Peter Ferket, Chief Investment Officer of Robeco, Co-lead as part of the Climate Action 100+ dialogue with Shell, said: “These new ambitions build on the 2018 joint statement between Shell and Climate Action 100+. It proves that the strong and committed engagement of institutional investors with Shell can help accelerate the pace of change to deliver the goals of the Paris Agreement. It raises the bar and sets out an approach for others in the oil and gas sector to follow.”

Background

  • In 2017, Shell was the first international oil and gas company to set the ambition to reduce the Net Carbon Footprint of the energy products it sells, expressed as a measure of carbon intensity, taking into account their full life-cycle emissions. Shell aimed to reduce the Net Carbon Footprint of its energy products by around half by 2050, and by around 20% by 2035, in step with society’s drive to meet the goals of the Paris Agreement. In 2018, with unprecedented levels of collaboration with investors, Shell announced its intention to build on that long-term ambition with the commitment to setting specific Net Carbon Footprint targets for shorter periods, of three or five years, linking them to executive remuneration.
  • In early 2019 Shell set an unconditional three-year target (to 2021) to reduce its Net Carbon Footprint by 2% to 3% compared to 2016, linked to senior executive remuneration. For the 2020 unconditional three-year target (to 2022) the target range is a 3-4% reduction in its Net Carbon Footprint against the 2016 baseline, linked to remuneration for more than 16,500 staff. It is intended that this target setting will be done annually, with each year’s target covering a three-year period.
  • Shell will track and report on progress in achieving both the aim to reduce the Net Carbon Footprint of the energy products it supplies, as well as progress towards achieving net-zero emissions from its operations. Shell will also work to develop a method for tracking and reporting emission reduction by its customers. Tracking and reporting the reduction of customer emissions will require the development of appropriate accounting methodologies and frameworks.

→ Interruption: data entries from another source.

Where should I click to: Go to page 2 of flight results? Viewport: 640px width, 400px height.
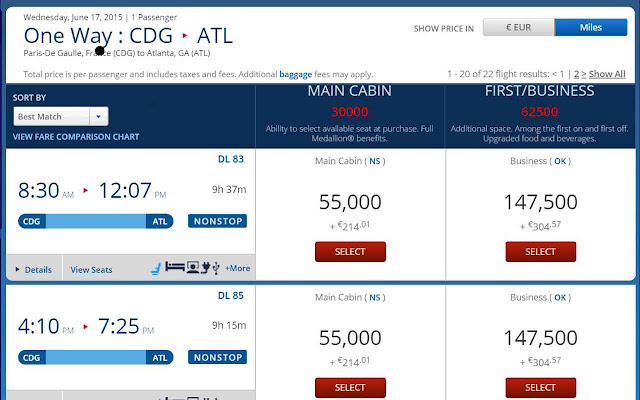[x=576, y=74]
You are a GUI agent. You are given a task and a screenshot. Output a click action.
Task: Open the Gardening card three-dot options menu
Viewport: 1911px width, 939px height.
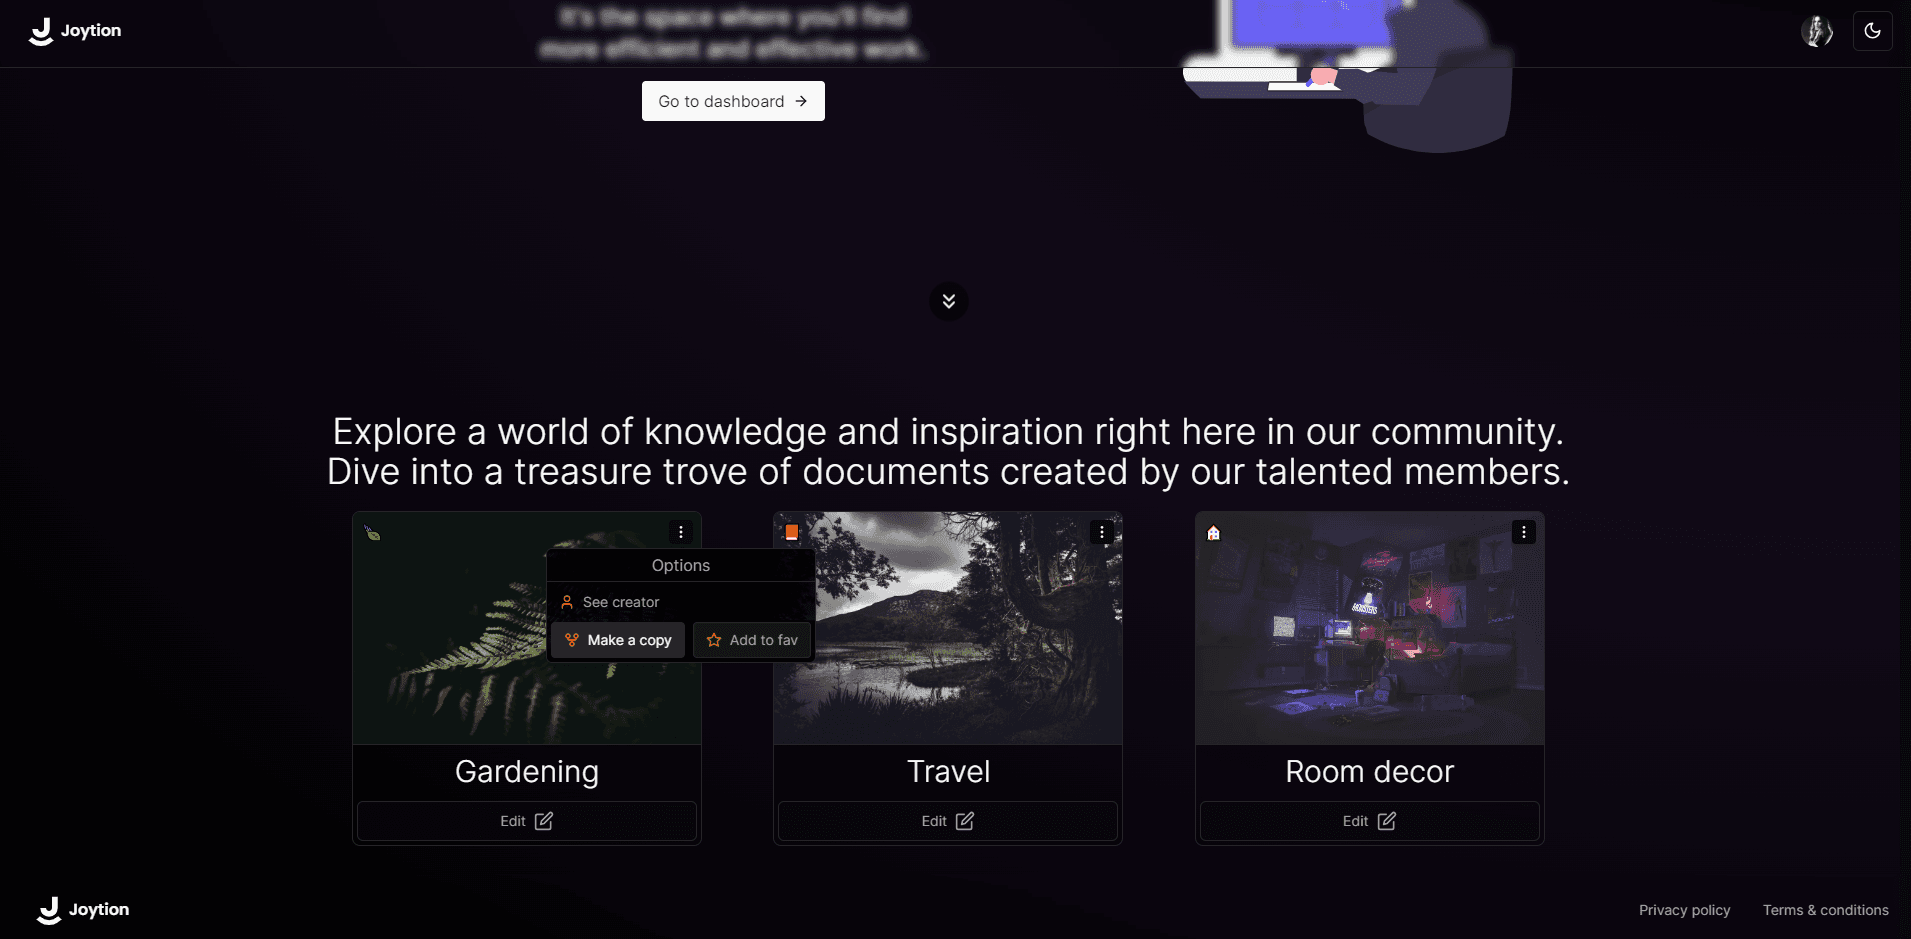pyautogui.click(x=681, y=532)
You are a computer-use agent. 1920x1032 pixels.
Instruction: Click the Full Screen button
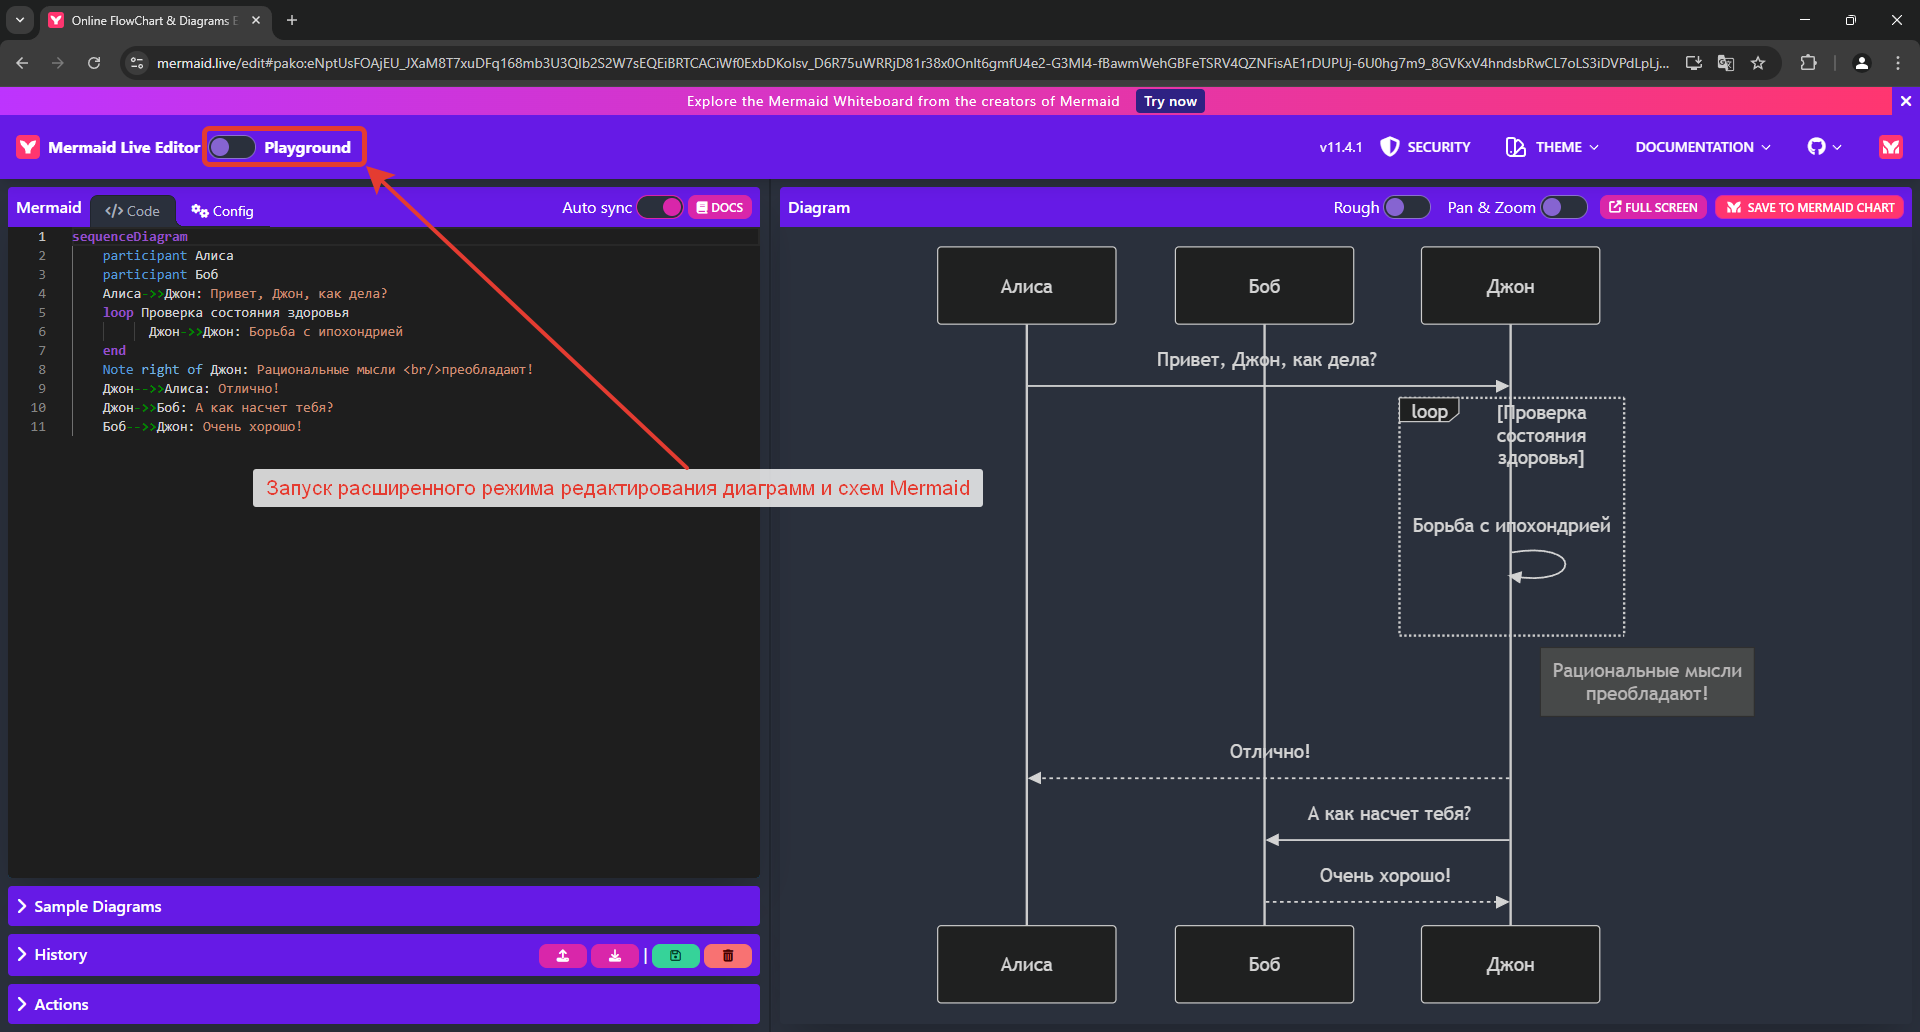(x=1653, y=207)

  • As of today, Shell’s operating plans and budgets do not reflect these newly announced ambitions. Shell’s aim is that, in the future, its operating plans and budgets will change to reflect this movement towards its new net-zero emissions ambition. These plans and budgets need to be in step with the movement towards a net-zero emissions economy within society and among Shell’s customers.